ABOUT THIS TASK:
Retype exactly the lines from the one containing "The width and height of the screenshot is (444, 237)." through the last line of the records below, including both, and leave out any pictures.

+ + +

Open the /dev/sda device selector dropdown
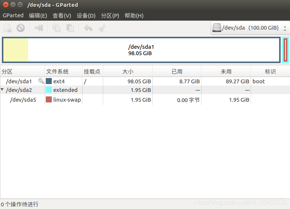The width and height of the screenshot is (290, 209). click(x=250, y=28)
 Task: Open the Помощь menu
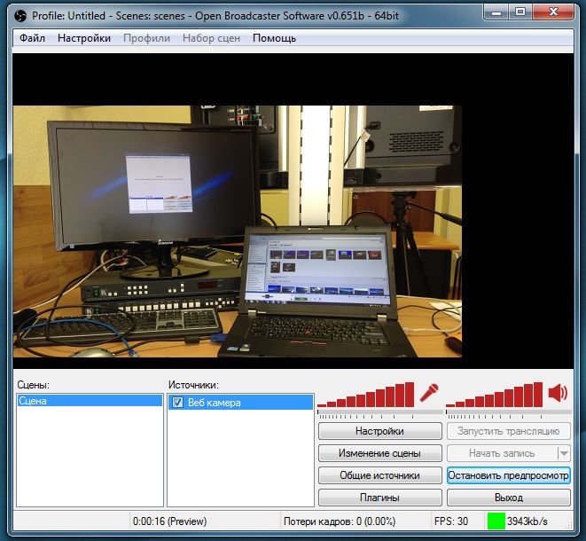tap(274, 38)
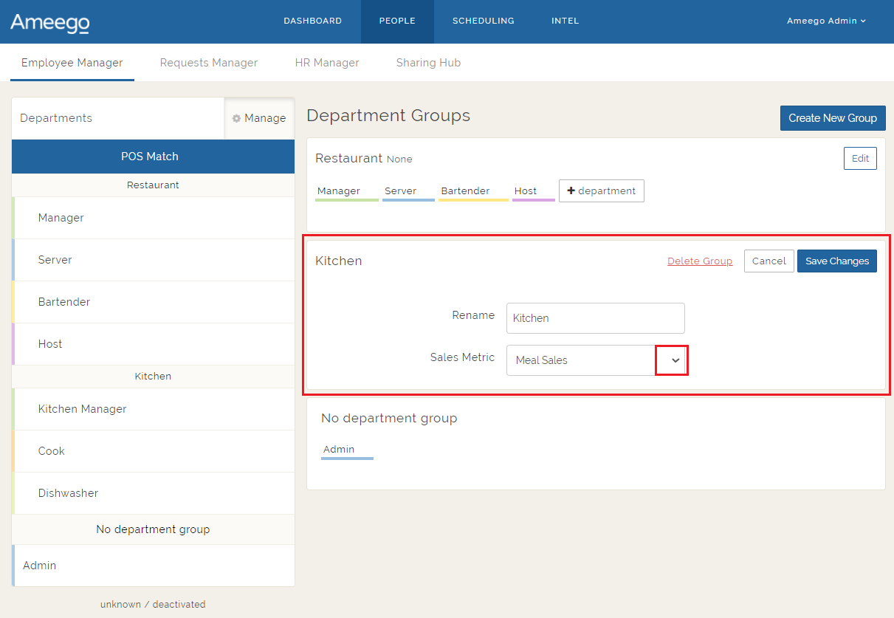Click the Ameego logo
894x618 pixels.
[x=49, y=22]
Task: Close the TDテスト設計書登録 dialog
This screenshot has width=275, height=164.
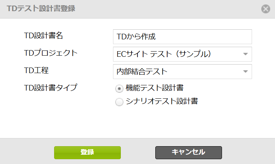Action: click(265, 9)
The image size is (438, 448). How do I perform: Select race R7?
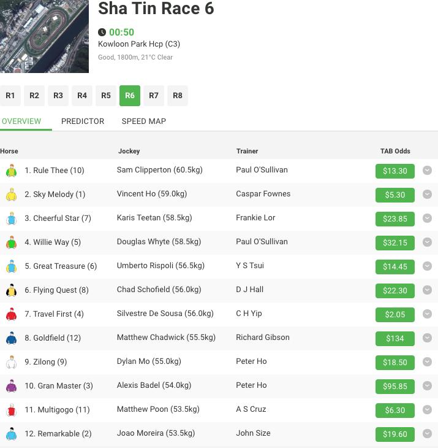click(x=154, y=96)
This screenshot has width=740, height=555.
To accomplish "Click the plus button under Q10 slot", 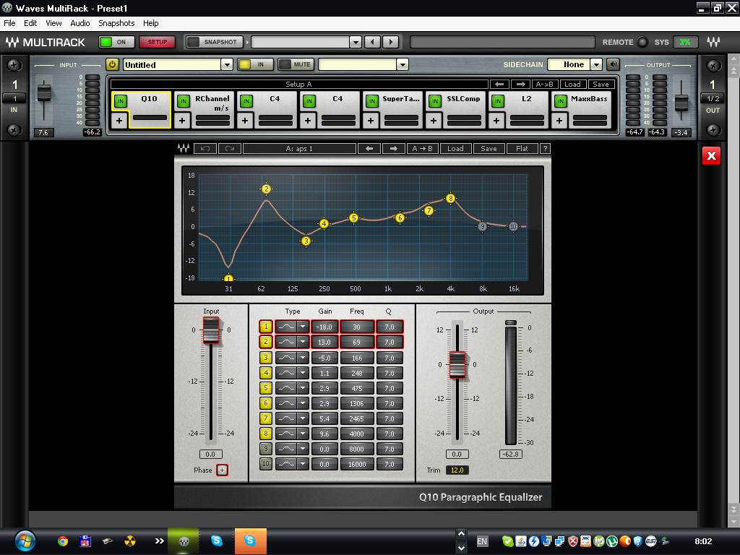I will click(x=119, y=120).
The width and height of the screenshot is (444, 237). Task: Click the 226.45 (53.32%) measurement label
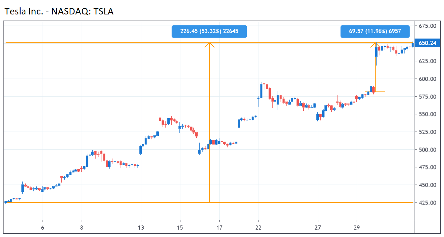tap(209, 31)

+ + +

RESULT:
The width and height of the screenshot is (444, 237). Task: Click the 226.45 (53.32%) measurement label
tap(209, 31)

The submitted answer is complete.